Wij moeten ons niet tot de wedloop begeven, eer wij ertoe bereid zijn. Dit vers beschrijft, en bevat tevens als gevolgtrekking, de belofte van de noodzakelijke toebereiding van het hart. Onze Heere zal spreken in ons oor, zal ons toefluisteren, zal in de eenzaamheid gemeenschap met ons oefenen.
I. Een onschatbaar voorrecht. De discipel is in innige verbintenis met zijn Heere, wordt toegelaten tot de innigste gemeenschapsoefening met Hem.
Wij hebben hier drie gewichtige zaken.
1. Het wordt ons gegund de persoonlijke tegenwoordigheid van onze Heer bij ons te realiseren. Nog spreekt Hij met ons; nog is Hij onze Metgezel in de nacht, onze Vriend in de eenzaamheid.
2. Wij worden in staat gesteld te voelen, dat zijn woord tot ons persoonlijk is gesproken. Onmiddellijk: “Ik zeg u.” Persoonlijke omgang. Krachtig: “in het oor.” Niet donderend als van Sinaï, maar als toegefluisterd door: “het suizen van een zachte stilte,” maar toch vol van kracht en grote uitwerking.

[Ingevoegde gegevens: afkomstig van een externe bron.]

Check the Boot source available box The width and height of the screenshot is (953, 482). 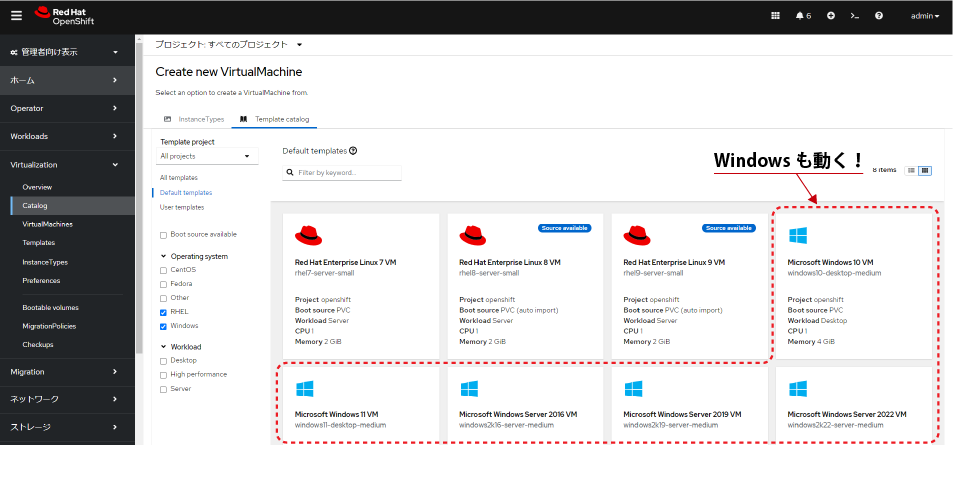[163, 234]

3. Wij hebben het voorrecht om telkens wederom zulke mededelingen te ontvangen: “Ik zeg u… gij hoort.” Wij behoeven regel op regel, gebod op gebod. Onze Heere is bereid om zich dag aan dag aan de zijnen te openbaren. Wij zullen verstandig doen, door gelegenheden te maken om zijn stem te horen in de eenzaamheid, in de overpeinzing, in het gebed, in gemeenschapsoefening, enz. Wij zullen weldoen, door de gelegenheden te gebruiken, die de Heere zelf gemaakt heeft, zoals de Sabbat, ziekte, de nachtwaken, enz. Om duizenden redenen hebben wij dit bijzonder onderricht nodig, deze persoonlijke gemeenschapsoefening met onze Opperbevelhebber.

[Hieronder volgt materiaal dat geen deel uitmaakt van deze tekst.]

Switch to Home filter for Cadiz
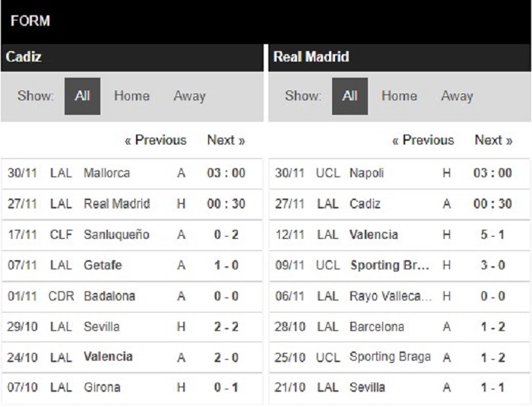This screenshot has width=532, height=407. 131,96
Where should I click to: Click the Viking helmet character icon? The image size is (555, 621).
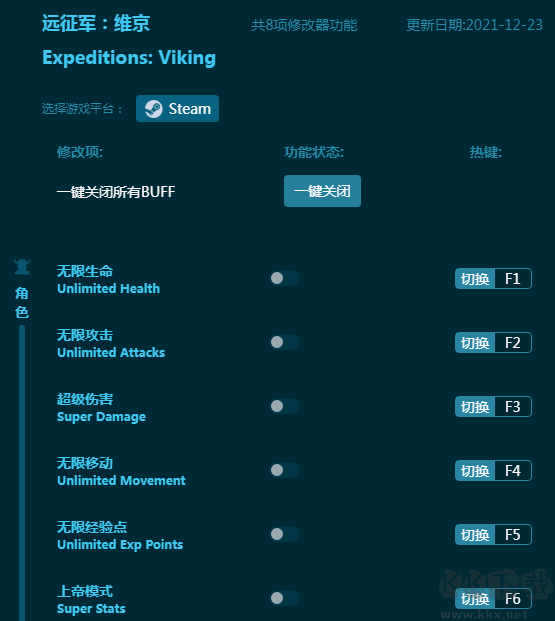pyautogui.click(x=22, y=267)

II. Een werking ter voorbereiding. Het is ons niet goed duidelijk wat wij bekend te maken hebben, voordat Jezus ons persoonlijk zijn heilig onderwijs in het binnenste van ons hart heeft meegedeeld.
Vanwege ons persoonlijk in aanraking zijn met onze Heere zien wij:
1. De waarheid in haar persoonlijkheid, levend, werkend, voelend; want Hij is “de weg, de waarheid en het leven.” De waarheid is in Christus geen theorie, geen fantoom. Het is substantiële, werkelijke waarheid, die door hem gesproken wordt.
2. De waarheid in haar reinheid wordt gevonden in Hem, in zijn geschreven onderwijs, en in hetgeen tot het hart spreekt. In de mens is de waarheid vermengd en vervalst; in Jezus is zij zuiver, onvermengd.
3. De waarheid in haar evenredigheden, Hij onderwijst alle waarheid in haar ware verhoudingen. Christus is geen karikaturist, geen partijman, geen politicus.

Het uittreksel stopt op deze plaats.